I mean, Apple's refusal to license their OS for non-Apple hardware is unambiguously the correct decision. From Apple's perspective there are countless downsides and zero upsides to doing otherwise.
Apple is going to be huge in gaming in the mid-term future. If you have a limited, controlled hardware range, developers can tune Apple-targeted games in the same way that they tune console games. They can guarantee that everything works exactly as intended, which has been the achilles' heel of PC gaming since time immemorial.
I grew up a hardcore gamer and vehement apple-hater, but over the past decade, Apple has become the most competent consumer hardware company on earth and I'm super excited for the future here.
I just can’t imagine Apple building and selling a replacement for a 4080 gpu and top line amd/intel cpu. And if they do they markup would be insane. Look at what they currently charge for compute as an example.
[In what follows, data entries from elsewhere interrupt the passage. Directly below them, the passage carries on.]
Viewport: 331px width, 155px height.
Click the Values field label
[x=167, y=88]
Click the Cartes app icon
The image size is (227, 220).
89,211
Price vs performance ratio between apple and pc is too high to be viable.
So if apple does get into gaming it’s going to be incredibly gimped and ten years behind the tech curve. (Or at the level of consoles) Which might be competitive against that market.
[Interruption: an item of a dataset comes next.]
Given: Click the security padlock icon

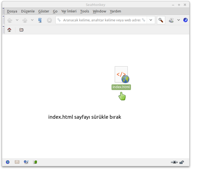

But I am extremely skeptical that apple will compete with top of the line pc gaming in a meaningful way. Pushing +100 fps at 4k is not easy or cheap, and if apple wants to win enthusiasts (or even have decent looking VR for the vision) they’ll need to offer significant compute at a competitive price. So basically, they’ll need to completely change their economics model… and I don’t think they’ll do that.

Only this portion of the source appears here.